I have now had a few full meetings with my yoga club students at the high school. I decided last year I wanted to start this club at school so students could experience something they may otherwise not have the chance to. So, without really knowing what direction I wanted to take, I went all in and took the first step.

The students were, of course, a little bit awkward, a little unsure, and a little bit silly – only 3 or 4 of the almost 30 girls that showed up have ever even taken a yoga class before. It’s understandable! But watching the students as I was giving them the background of yoga, the principles and the ideas behind why people practice yoga, and directing them through our first (very brief) practice together, I started to realize something. We had pushed desks to the sides of a classroom, the floors were dirty, their mats were awkwardly sprawled everywhere, and it was this really neat moment of realization.
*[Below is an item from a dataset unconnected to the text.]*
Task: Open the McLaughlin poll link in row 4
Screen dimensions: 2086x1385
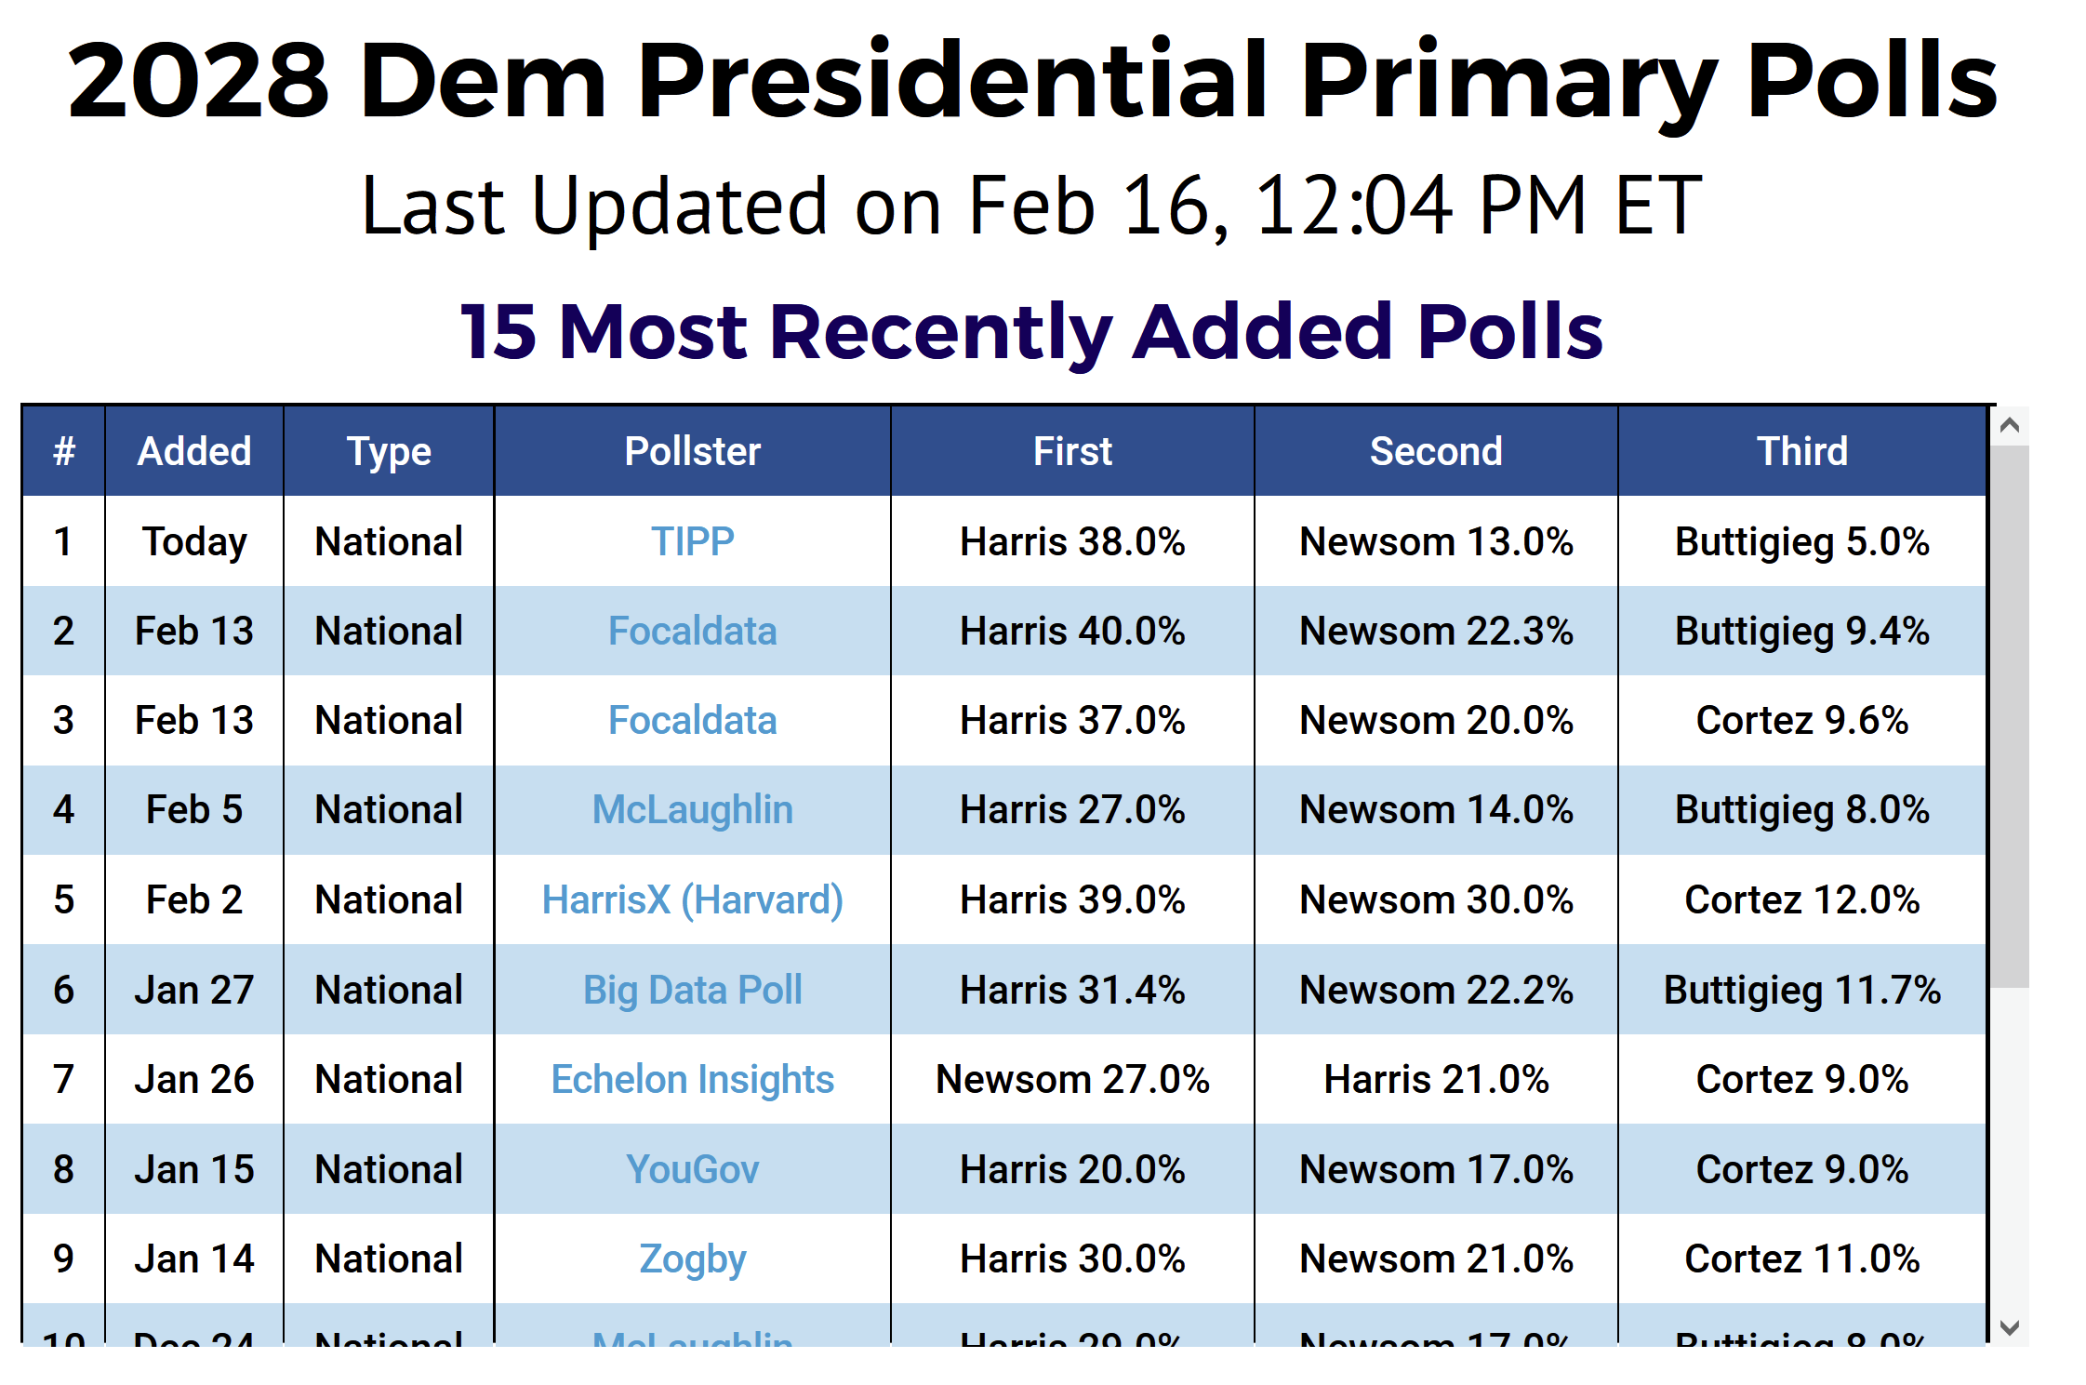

It reminded me why, after those first few yoga classes I took a couple of years ago, I couldn’t wait to come back to the next one.

People always ask me what got me interested in yoga – the truth is, I needed some serious stress relief because I was going through a terrible time in my life. I went with my friend Abbie who made me try a class even though I told her I hated hot yoga the one time I had tried it before. But the reasons I kept coming back, the reasons I decided to do teacher training and become a yoga instructor as well as a student, those are the reasons I love to share.

Yoga, at the very minimum, increases strength, flexibility, breathing, balance, and coordination. It is an ancient practice that has been proven to reduce stress, increase health, and improve quality of life. Yoga heals. It forces you to quiet your mind and shut everything else out as your ears eagerly await the next cue in class, or as you struggle with how the heck your right foot can go any farther back as you keep your body standing tall and your arms twisted up like a pretzel (elbows above your heart and shoulder blades expanding to either side, please). Yoga is a place where a community is formed the minute you step inside the studio, because no matter what your story is or why you’re there, you’re there. There is no “good” or “bad” in yoga. It’s about how you feel and your own relationship with your own practice. You can be successful every single day on your mat if you just show up and let go of whatever it is you’re holding onto for a little while.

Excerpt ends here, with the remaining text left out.